When dealing with data that is a combination of text, special characters, and numbers, you might run across a situation where you need to count the characters in a cell. For example, you might need to count up the number of links in a block of text, check for extra spaces that could have snuck in, or count any number of specific characters that show up in a cell.

Example: Make sure every phone number in a list is formatted correctly.

In the example below, we have a list of phone numbers we want to make sure are formatted correctly (XXX-XXX-XXXX), but even at a glance we can tell there are some phone numbers that don’t have enough characters, or at the very least are missing a dash “-“. Let’s find exactly how many numbers do not have 2 dashes in them.

• Step 1: Using SEARCH and ISNUMBER to look for a dash

If we use SEARCH to look for the dash character, and then wrap that in ISNUMBER, we can see that all 5 of our phone numbers have the dash character. However, that doesn’t give us any additional information about which ones have 1 vs. 2.

• Step 2: Using SUBSTITUTE and LEN Functions together.

Instead, we’re going to get creative by using the SUBSTITUTE function along with LEN. In the picture below, the formula shown is in cell B2. The Substitute function takes in 3 arguments:

• Which cell you’re targeting (in this case A2)
• The character you want to “substitute” (the dash)
• The character you’d like to put in its place (in this case the “@” symbol).

As you can see, there no longer exists a dash character in the string at all. It has been fully replaced with “@”.

=SUBSTITUTE(A2,”-“,”@”)

This “replacement” character does not have to be the same length as the original thing you’re replacing. I could put the entire word “EXCEL” in the string if I wanted! For our purposes that doesn’t make a lot of sense, but hopefully you can better see what the function is doing now.
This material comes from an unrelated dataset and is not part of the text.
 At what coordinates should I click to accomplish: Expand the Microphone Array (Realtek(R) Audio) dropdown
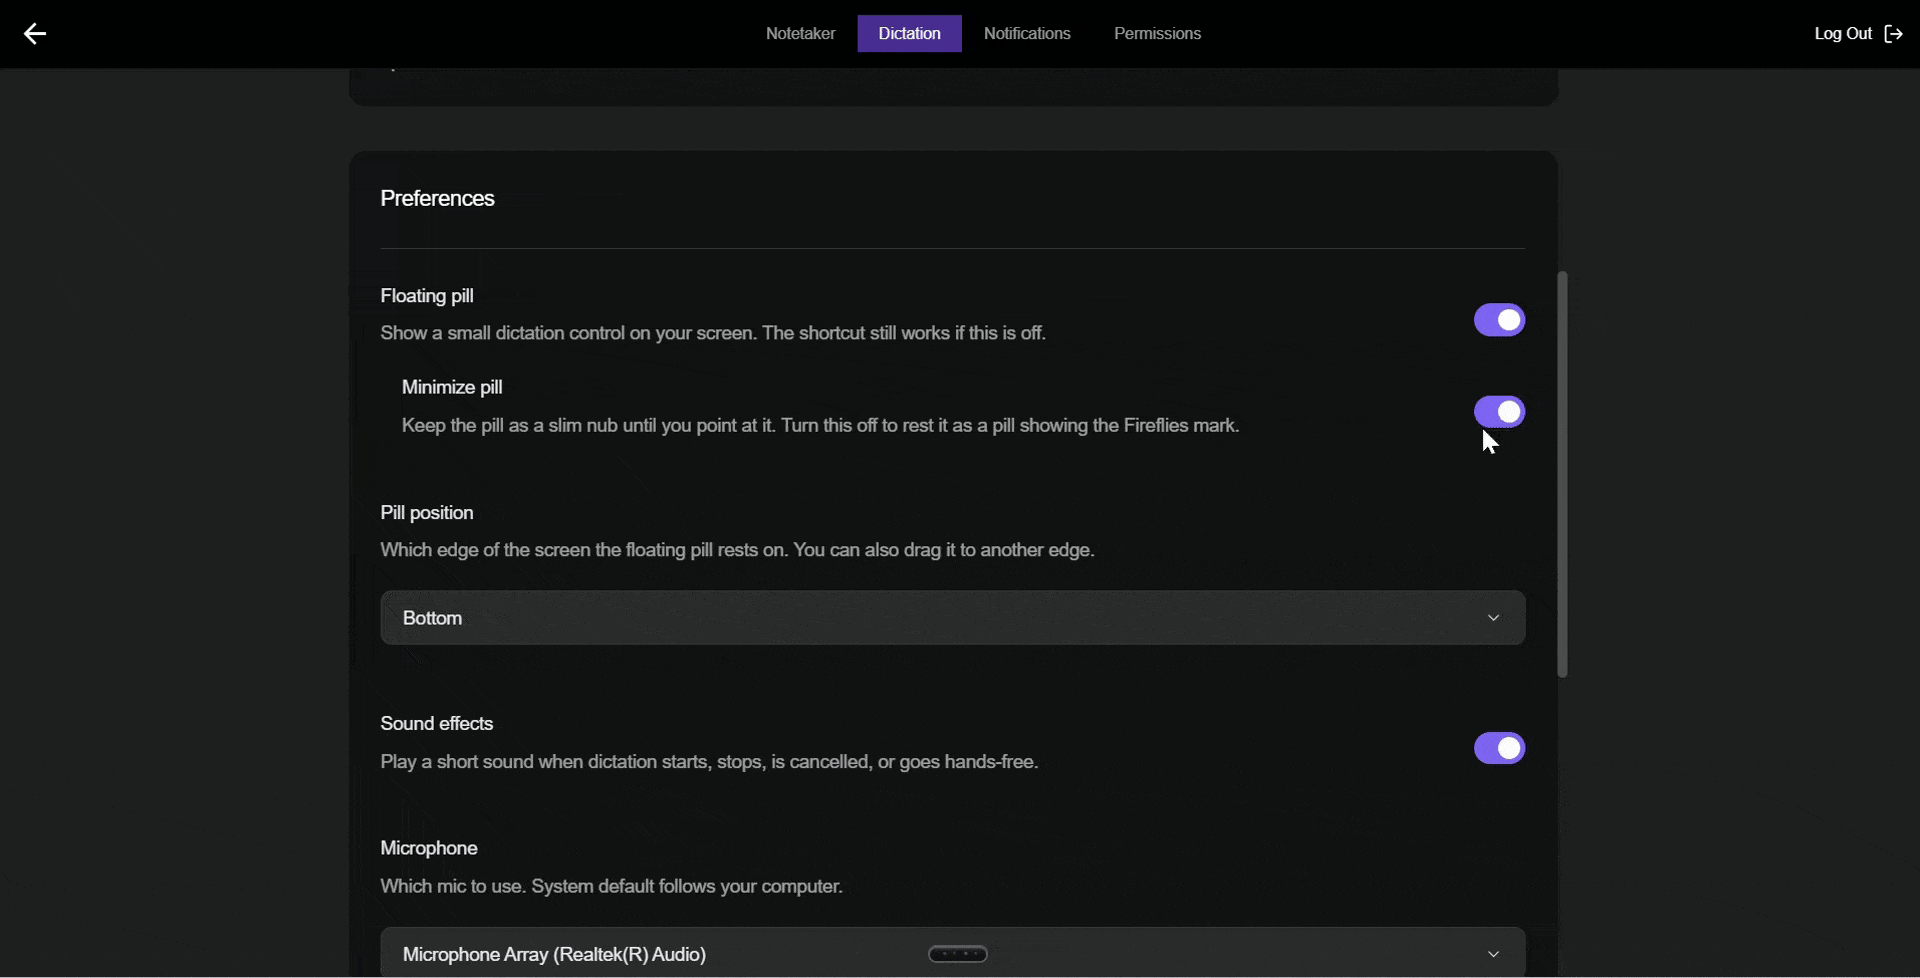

• Step 2a: Combining with LEN

The LEN function is one of the simplest in Excel. It simply returns the length of the cell you reference. In the picture below, we can see that the length of B2 is 11.

So what does this have to do with our problem? We’re going to replace the target character (the dash) with an empty string, measure the length, and subtract that number from our original. To recap, we have

1. The length of the original string in column B
2. The removal of the dash character in column C
1. The formula for that is =SUBSTITUTE(A2,”-“,””). Instead of a new character as the 3rd argument, simply put double quotes.
3. The length of the shorter string in column D
4. The difference between the two in column E

Let’s combine this all into one formula

=LEN(A2)-LEN(SUBSTITUTE(A2,”-“,””))

We can clearly see now that rows 2, 4, and 6 only have one dash. To fix this particular data set by hand would not be too difficult, but imagine if there were hundreds or thousands of rows to test…? Simply fill that formula all the way and you can quickly see the troubled cells.